Calamares 3.2.1 released
Jun 25, 2018
The Calamares team is happy to announce the availability of Calamares 3.2.1, the first update in the features-and-functionality series of Calamares 3.2.x.
Calamares is a distribution-independent system installer, with an advanced partitioning feature for both manual and automated partitioning operations. Calamares is designed to be customizable by distribution maintainers without need for cumbersome patching, thanks to third party branding and external modules support.
Changes in this release:
- Contributions from the following people (alphabetically by first name):
- Bill Auguer
- Gabriel Craciunescu
- Phil Mueller
- Raul Rodrigo Segura
- New translations Belarussian and Korean.
- Improved debugging when modules fail to load.
- New module preservefiles, keeps (log) files around after install; this duplicates functionality with the unmount module, but unmount is very late, rather limited, and fragile.
- Interactiveterminal module now disables itself if build requirements are not met, rather than blocking the build.
- Fixes in the timezone map data make the southern hemisphere more usable and put Reykjavik in its place.
- Jobs can now be emergency jobs which run even after a failure.
- The packages module can now update the target system if explicitly told to do so.
In addition:
- Distributions are advised to review the
users.conf
setup again, as some changes in version 3.2.0 caused regressions downstream. - Distributions are advised to review their
locale.gen
files again.

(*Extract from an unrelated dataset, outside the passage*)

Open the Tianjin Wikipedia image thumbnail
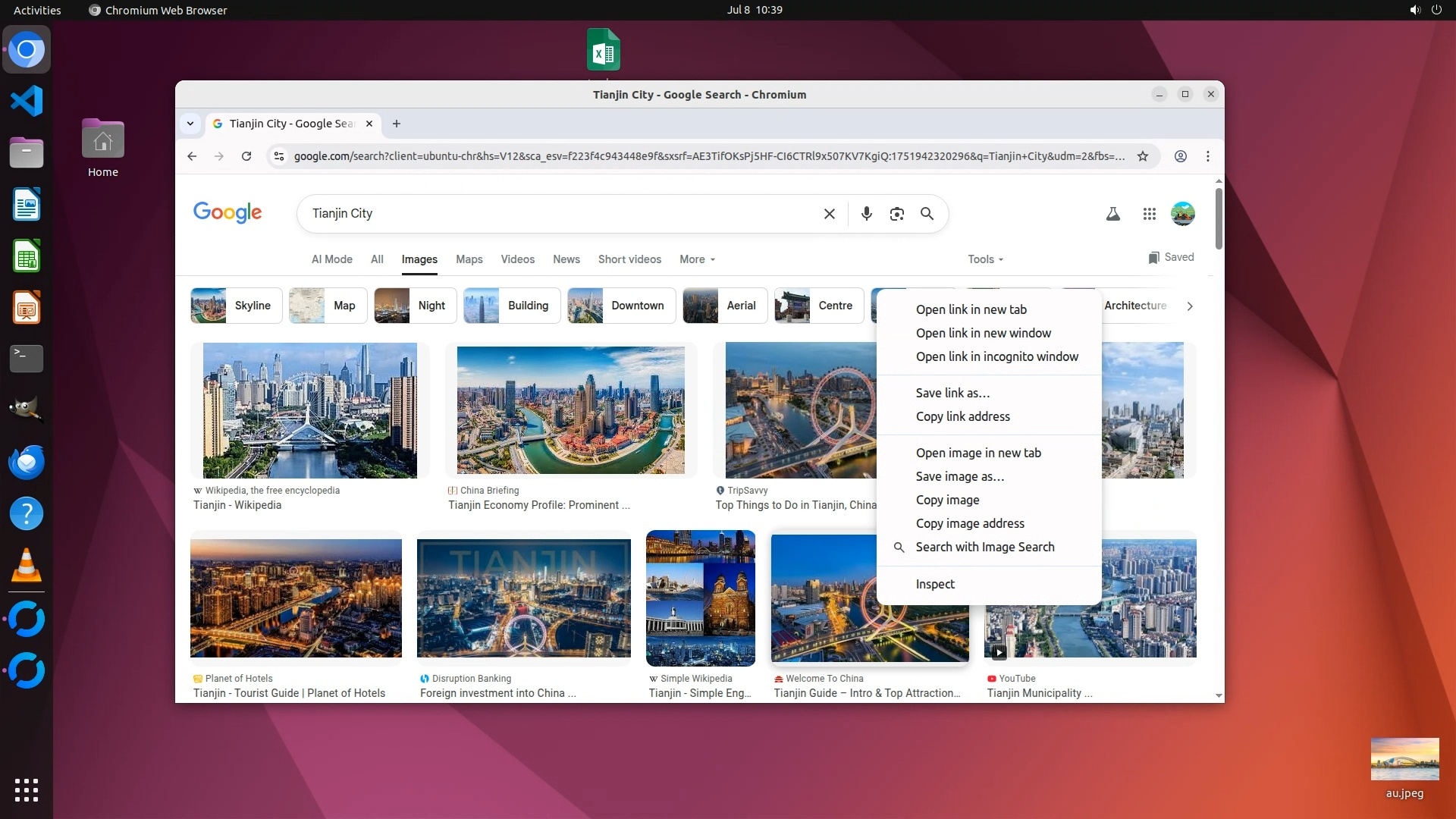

Previous changes were too restrictive, matching only the specific format Chakra Linux uses. Calamares now preserves all the comment-lines in the file and writes enabled locales at the end, with a descriptive comment. - More paths and executables are configurable in the bootloader module.
- New testing application
loadmodule
for loading and running a single Calamares module. - Qt 5.7 is now the minimum required Qt version. Because KPMCore (a fairly fundamental dependency) requires Qt 5.7, Calamares has followed suit.
- Bad configuration files will now cause the user-interface of Calamares to display an error message, rather than silently ignoring some configuration errors. This will certainly cause problems for distributions with sloppy configurations.
If you experience an issue with Calamares, please tell us all about it on the Calamares issue tracker. For a full change list, or the full list of issues closed with this release, please see the Calamares code repository. Work towards the next release continues.